What is expected:
All lines in the data that hold the word "will" need copying.
..........
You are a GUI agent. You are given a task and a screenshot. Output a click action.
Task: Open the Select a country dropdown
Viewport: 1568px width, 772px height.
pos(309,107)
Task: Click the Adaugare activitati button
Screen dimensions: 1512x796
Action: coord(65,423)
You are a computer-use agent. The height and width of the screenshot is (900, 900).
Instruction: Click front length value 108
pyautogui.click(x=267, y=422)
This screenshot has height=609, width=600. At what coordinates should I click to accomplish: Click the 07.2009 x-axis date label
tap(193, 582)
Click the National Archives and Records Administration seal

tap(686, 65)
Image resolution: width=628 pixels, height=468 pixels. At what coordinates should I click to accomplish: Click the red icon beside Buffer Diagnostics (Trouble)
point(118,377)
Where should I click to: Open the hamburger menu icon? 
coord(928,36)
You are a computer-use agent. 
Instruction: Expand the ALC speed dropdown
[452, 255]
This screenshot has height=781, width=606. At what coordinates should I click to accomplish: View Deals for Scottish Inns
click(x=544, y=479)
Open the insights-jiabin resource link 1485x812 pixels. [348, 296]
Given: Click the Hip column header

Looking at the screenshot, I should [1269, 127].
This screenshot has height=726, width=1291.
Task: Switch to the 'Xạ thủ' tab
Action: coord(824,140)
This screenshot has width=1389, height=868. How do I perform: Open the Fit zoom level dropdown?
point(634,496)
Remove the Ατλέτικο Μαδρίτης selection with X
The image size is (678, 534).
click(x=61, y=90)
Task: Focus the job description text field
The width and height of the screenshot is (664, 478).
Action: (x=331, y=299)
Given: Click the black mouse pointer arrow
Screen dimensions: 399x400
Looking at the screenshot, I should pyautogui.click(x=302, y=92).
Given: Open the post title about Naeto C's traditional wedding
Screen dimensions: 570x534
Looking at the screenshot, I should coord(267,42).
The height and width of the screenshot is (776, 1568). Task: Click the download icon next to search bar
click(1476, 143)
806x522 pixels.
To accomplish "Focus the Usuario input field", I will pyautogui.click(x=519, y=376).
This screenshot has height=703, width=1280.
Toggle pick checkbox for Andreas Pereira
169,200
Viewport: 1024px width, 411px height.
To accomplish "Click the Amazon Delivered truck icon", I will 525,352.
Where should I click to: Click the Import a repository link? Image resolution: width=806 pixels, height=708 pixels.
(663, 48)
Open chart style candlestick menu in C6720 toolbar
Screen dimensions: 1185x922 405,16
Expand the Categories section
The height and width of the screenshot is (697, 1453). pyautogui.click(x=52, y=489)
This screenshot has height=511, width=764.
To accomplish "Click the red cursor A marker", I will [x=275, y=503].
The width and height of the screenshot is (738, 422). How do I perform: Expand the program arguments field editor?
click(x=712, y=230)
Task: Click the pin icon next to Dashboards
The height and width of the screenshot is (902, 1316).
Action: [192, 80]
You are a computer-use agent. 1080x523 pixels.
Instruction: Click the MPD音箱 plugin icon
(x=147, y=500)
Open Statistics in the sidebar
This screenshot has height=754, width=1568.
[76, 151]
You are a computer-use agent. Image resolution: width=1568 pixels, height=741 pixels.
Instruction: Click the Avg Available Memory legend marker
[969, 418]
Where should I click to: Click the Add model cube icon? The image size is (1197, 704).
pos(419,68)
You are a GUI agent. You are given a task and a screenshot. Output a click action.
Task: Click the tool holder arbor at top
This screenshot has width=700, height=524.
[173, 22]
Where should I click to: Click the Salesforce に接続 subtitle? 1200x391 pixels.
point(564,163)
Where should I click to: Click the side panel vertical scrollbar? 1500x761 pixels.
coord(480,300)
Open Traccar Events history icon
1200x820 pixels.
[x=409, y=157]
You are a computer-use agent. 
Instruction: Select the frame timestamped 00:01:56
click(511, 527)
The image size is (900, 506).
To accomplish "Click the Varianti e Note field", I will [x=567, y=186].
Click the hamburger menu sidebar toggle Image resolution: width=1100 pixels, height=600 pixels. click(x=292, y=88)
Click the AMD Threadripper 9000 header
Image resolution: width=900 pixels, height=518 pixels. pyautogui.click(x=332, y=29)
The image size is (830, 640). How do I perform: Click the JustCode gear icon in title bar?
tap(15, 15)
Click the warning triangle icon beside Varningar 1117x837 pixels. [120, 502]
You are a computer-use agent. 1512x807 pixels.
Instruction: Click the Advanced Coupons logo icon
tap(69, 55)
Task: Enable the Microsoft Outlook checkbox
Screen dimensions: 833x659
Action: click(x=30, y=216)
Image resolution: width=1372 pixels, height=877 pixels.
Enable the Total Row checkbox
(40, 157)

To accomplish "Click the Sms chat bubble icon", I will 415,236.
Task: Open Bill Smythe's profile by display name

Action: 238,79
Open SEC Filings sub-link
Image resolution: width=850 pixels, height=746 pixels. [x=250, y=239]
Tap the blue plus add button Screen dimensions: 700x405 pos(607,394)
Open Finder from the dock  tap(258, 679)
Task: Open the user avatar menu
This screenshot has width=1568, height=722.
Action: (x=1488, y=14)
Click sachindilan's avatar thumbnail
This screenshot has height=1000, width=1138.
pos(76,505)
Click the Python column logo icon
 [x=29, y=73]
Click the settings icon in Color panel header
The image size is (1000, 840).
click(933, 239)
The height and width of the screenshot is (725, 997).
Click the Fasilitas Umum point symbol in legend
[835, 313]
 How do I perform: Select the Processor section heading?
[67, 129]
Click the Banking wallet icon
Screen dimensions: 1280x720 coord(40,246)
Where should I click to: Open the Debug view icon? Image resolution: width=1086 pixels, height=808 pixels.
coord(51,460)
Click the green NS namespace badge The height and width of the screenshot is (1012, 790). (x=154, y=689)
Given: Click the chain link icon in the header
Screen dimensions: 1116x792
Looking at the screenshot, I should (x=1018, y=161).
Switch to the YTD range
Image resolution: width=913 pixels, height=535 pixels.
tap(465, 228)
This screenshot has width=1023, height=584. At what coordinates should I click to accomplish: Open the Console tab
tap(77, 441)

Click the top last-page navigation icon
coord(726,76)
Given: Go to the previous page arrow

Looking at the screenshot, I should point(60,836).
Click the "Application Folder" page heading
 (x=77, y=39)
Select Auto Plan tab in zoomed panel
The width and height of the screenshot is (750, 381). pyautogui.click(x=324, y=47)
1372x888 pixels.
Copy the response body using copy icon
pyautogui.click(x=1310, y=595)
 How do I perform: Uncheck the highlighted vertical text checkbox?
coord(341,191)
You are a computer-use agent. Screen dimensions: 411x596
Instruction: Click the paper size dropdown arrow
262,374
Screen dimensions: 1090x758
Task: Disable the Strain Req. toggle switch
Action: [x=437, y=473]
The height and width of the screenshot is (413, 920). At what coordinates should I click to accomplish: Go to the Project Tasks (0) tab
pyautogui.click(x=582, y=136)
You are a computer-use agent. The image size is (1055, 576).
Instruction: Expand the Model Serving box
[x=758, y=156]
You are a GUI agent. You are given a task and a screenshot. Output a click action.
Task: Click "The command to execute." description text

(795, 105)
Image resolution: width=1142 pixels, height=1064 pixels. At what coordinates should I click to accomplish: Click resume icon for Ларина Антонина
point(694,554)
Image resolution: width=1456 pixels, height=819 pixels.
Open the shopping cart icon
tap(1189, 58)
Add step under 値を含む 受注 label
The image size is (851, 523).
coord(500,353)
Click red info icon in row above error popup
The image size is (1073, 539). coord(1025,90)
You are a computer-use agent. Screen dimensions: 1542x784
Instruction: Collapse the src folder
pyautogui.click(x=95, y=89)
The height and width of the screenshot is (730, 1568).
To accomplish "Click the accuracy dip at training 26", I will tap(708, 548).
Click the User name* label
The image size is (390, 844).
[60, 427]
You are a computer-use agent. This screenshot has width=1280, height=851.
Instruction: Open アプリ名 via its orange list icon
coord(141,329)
..........
Final answer:
To accomplish "Focus the Usuario input field", I will pyautogui.click(x=519, y=376).
To accomplish "Click the Amazon Delivered truck icon", I will 525,352.
To accomplish "Click the red cursor A marker", I will [x=275, y=503].
To accomplish "Click the Varianti e Note field", I will [x=567, y=186].
To accomplish "Click the Sms chat bubble icon", I will 415,236.
To accomplish "Click the accuracy dip at training 26", I will tap(708, 548).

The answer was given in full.